Treatment of Henoch-Schonlein purpura (HSP) Nephritis

Background and Rationale:

Henoch-Schonlein purpura (HSP) is one of the most common forms of vasculitis in children, with an incidence of around 6-24 cases per 100,000 per year and with 90% of cases presenting before age ten. While many cases are self-limited, 30-50% of patients with HSP will develop renal involvement with about 20% having a nephritic or nephrotic syndrome, and 1-3% of patients progressing to end stage renal disease. 

Currently there is a lack of evidence to guide treatment decisions for patients with HSP nephritis (HSPN), and therefore there is wide variation in treatment practices. Many small, uncontrolled, retrospective studies have attempted to describe various treatment regimens and their outcomes, but a large, multi-center, prospective trial has not been attempted. Current treatment recommendations are based on case series, retrospective analyses, and extrapolation of studies in patients with IgA nephropathy. 

 Thus, a prospective, multicenter clinical trial is needed to examine the outcomes in children with HSPN treated with different agents and protocols (e.g. ACE inhibition, corticosteroids, and other immunosuppressive agents). With the results of such a study, specific evidence-based guidelines could be created to guide the management of children with HSPN.Prior to initiation of such a trial, we need to better understand current treatment practice of HSPN. PEDSnet is the ideal platform to address our questions about treatment of HSP nephritis.Benefits of Using Learning Health System CorePediatric nephrology is a small field, and therefore multi-institutional research networks and learning health systems are essential for research, especially when working with rare diseases like HSPN. PEDSnet will allow us to access clinical data from a large number of patients treated at tertiary care centers. We will be able to analyze clinical and demographic data at presentation, indications for treatment, prescribing patterns at the various sites, and clinical and laboratory outcomes. 

Central Hypothesis and Specific Aims: 

We hypothesize that wide practice variation exists in the treatment of children with HSPN. Aim 1: To evaluate clinical and laboratory factors at initial presentation which can predict the course of patients with HSP nephritis, including duration of proteinuria and development of chronic kidney disease/end stage renal disease. Aim 2: To evaluate the association of various treatment regimens (e.g. ACE inhibitors, oral/IV steroids, other immunosuppressive agents, and conservative management without pharmaceutical agents) with outcomes such as time to remission of proteinuria and change in GFR in children with HSP nephritis.

Research Approach:

We plan to retrospectively review all patients with HSP nephritis seen at the eight PEDSnet hospitals. We will collect demographic and laboratory data from the time of initial presentation, renal biopsy findings, prescription history (ACE inhibitors, oral steroids, IV steroids, other immunosuppressive agents), and outcome data (duration of proteinuria, change in GFR, progression to ESRD, etc.). We will perform statistical analyses to compare outcomes of patients receiving various combinations of therapies, with the goal to identify two or more potential treatments/treatment combinations associated with improved outcomes which can then be further analyzed in a prospective study.

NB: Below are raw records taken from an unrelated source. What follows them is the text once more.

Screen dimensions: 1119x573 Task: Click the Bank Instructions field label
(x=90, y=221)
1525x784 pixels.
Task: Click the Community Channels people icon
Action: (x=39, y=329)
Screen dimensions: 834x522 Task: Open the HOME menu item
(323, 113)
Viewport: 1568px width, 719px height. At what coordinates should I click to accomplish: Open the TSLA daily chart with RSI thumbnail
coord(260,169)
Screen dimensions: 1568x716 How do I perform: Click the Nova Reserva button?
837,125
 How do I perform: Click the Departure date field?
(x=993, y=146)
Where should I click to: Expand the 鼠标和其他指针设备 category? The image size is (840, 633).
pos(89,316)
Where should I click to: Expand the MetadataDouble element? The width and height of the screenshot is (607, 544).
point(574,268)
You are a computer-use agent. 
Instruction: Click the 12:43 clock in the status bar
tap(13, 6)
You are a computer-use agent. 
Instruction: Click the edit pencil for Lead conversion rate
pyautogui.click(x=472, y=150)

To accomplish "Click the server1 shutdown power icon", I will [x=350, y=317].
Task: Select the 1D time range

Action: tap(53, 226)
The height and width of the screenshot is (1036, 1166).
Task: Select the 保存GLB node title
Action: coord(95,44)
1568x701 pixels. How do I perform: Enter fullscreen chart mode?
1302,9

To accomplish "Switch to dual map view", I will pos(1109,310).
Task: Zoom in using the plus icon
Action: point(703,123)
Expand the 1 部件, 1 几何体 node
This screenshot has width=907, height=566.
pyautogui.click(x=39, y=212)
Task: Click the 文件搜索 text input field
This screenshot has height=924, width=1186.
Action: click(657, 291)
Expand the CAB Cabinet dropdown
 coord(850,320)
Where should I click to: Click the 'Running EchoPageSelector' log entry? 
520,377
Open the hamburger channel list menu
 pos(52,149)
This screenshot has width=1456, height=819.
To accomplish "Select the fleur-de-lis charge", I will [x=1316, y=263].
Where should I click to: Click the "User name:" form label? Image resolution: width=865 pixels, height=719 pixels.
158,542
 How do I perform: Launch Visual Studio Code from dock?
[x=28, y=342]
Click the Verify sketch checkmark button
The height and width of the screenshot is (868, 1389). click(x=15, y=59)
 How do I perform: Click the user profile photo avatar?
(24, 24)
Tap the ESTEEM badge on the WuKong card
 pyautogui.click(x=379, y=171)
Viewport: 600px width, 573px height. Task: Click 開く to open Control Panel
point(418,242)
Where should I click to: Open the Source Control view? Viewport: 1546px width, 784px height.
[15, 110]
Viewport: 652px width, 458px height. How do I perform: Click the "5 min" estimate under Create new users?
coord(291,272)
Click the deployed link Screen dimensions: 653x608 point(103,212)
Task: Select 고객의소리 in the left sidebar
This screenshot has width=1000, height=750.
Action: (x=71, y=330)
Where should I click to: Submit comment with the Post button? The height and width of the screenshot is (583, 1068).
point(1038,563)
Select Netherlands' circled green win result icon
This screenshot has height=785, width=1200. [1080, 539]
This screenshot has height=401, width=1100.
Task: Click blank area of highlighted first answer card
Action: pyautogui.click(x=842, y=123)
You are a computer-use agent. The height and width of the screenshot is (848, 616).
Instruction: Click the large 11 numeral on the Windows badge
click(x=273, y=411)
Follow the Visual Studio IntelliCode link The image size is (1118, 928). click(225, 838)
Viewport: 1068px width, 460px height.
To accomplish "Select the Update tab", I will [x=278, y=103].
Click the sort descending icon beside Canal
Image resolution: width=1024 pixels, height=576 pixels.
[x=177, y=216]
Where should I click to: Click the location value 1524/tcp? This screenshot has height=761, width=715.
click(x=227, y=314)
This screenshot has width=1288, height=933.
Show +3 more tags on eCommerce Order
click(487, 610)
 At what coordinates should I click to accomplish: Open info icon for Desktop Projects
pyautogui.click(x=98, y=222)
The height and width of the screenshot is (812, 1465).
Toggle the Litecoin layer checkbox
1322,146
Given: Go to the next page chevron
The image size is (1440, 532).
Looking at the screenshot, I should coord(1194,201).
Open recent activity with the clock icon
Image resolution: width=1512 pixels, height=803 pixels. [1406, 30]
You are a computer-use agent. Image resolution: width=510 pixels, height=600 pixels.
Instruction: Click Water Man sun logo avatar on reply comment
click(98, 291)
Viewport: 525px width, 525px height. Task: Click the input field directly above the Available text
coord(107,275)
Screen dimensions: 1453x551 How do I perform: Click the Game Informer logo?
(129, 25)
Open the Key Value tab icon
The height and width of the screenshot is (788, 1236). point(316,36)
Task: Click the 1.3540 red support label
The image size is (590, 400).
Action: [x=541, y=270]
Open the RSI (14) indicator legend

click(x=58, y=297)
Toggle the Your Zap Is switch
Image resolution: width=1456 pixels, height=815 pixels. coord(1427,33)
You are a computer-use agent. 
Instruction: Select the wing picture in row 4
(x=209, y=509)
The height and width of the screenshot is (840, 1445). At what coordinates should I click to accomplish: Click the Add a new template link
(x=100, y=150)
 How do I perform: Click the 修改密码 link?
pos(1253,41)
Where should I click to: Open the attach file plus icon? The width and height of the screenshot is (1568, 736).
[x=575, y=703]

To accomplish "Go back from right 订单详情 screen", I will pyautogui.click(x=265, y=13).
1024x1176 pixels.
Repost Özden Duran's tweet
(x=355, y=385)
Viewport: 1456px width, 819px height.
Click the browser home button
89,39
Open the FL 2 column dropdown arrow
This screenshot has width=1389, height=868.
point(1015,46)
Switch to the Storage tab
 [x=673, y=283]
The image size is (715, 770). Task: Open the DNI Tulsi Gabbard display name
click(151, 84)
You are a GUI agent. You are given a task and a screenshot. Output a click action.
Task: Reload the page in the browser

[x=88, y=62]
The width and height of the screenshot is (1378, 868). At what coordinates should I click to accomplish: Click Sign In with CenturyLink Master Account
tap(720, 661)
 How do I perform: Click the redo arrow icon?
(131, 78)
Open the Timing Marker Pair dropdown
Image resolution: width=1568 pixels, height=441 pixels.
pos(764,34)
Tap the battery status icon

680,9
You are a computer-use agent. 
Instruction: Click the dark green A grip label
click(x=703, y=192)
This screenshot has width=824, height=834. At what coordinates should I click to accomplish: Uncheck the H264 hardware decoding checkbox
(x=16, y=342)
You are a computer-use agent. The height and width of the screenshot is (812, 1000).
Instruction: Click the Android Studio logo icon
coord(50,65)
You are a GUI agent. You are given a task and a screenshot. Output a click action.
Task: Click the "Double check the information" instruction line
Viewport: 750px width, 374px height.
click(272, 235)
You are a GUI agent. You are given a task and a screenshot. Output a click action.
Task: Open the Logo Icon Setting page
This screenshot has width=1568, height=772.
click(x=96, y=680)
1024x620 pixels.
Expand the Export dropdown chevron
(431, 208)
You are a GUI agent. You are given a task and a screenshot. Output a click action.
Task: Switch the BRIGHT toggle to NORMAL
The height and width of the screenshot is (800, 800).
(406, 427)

Implications for Potential Findings and Future Applications: 

The findings from this pilot study will allow us to retrospectively analyze outcomes in patients who received various treatment combinations. We plan to use these preliminary data to help guide a prospective study to compare different treatment regimens. Our goal is to use support from the PCEN Core to help design a pragmatic trial to compare the clinical efficacy of two or more agents for the treatment of HSPN, as informed by the findings of our pilot study.